- Nationality: German
- Born: 26 March 1947
- Died: 25 March 2019 (aged 71)

Motocross career
- Years active: 1971-1981
- Teams: Maico, Puch

= Herbert Schmitz =

German motorcycle racer

Herbert Schmitz (26 March 1947 – 25 March 2019) was a German professional motocross racer. He competed in the FIM Motocross World Championships between 1971 and 1981, most prominently as a member of the Maico factory racing team. Along with Adolf Weil and Willy Bauer, he was one of the most accomplished West German motocross racers of the 1970s.

At the age of 24, Schmitz scored in his first Motocross World Championship points at the 1971 500cc West German Grand Prix riding a Maico motorcycle.
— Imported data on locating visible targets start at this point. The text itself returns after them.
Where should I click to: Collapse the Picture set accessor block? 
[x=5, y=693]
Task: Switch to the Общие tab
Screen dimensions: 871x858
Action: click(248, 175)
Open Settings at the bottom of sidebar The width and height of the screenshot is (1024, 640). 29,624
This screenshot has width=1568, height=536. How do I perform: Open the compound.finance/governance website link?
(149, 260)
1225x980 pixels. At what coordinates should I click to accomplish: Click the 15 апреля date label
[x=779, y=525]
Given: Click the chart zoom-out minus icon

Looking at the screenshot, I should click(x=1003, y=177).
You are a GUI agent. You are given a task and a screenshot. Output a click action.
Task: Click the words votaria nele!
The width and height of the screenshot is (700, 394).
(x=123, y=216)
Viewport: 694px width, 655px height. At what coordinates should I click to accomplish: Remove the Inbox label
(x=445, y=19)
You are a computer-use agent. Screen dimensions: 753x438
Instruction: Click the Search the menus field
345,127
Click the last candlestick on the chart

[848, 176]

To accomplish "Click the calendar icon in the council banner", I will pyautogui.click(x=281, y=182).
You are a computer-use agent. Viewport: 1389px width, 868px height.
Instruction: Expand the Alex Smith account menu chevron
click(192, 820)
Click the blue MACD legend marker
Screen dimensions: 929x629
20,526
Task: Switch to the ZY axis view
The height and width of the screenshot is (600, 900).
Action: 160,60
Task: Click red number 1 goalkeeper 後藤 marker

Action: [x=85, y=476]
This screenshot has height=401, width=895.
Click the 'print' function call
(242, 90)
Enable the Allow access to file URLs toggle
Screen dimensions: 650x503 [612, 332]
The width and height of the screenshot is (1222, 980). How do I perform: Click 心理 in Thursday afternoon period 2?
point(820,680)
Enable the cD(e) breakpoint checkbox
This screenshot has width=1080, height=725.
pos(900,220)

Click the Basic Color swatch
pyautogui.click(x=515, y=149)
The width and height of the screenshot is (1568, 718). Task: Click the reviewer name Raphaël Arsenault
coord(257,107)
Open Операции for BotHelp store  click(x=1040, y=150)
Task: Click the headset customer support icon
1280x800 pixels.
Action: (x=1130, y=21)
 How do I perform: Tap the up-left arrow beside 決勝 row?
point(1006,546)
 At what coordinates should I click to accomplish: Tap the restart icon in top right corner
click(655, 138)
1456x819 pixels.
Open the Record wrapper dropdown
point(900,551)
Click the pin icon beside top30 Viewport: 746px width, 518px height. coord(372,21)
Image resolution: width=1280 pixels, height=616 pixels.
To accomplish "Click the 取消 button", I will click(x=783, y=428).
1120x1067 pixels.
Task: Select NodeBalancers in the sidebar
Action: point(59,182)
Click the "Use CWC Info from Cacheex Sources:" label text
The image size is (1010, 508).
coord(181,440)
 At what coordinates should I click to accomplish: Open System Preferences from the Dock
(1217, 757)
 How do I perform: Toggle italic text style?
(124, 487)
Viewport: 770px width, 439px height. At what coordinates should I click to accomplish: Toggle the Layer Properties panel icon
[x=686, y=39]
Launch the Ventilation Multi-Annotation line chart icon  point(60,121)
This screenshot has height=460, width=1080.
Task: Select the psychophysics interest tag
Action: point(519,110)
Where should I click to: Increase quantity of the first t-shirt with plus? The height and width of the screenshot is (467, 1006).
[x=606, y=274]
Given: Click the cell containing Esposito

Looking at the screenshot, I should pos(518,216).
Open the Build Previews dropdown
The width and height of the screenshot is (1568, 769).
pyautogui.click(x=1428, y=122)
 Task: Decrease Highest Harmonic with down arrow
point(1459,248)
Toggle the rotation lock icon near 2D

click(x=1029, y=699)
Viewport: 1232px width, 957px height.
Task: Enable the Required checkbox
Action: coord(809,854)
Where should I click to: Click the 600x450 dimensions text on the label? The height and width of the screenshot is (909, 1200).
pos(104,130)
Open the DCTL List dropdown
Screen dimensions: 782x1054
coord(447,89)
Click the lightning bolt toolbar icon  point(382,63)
The first victory of his career came when he finished ahead of five-time World Champion Roger De Coster (Suzuki) to win the first heat race of the 1978 500cc Swedish Grand Prix. At the next round held at the Carlsbad Raceway in the United States, he defeated De Coster in the first heat race and finished third in the second heat race to finish second overall to the eventual World Champion Heikki Mikkola (Yamaha). 1978 would mark the highpoint of Schmitz's career, finishing fourth in the FIM 500cc World Championship, behind only Mikkola, Brad Lackey, and De Coster.

Schmitz was a member of the German team that finished in second place behind the Russian team at the 1978 Motocross des Nations event. He competed in his final World Championship race at the 1981 500cc Austrian Grand Prix at the age of 33. After his racing career concluded, he became a regular participant in historic motorsport events.

Schmitz won 2 Grand Prix heat races during his career in the Motocross World Championships. He was a three-time German motocross national champion (1977–1979). He was also a member of six German teams at the Motocross des Nations (1975–1979, 1981) and four Trophée des Nations teams (1973, 1975, 1978, 1980).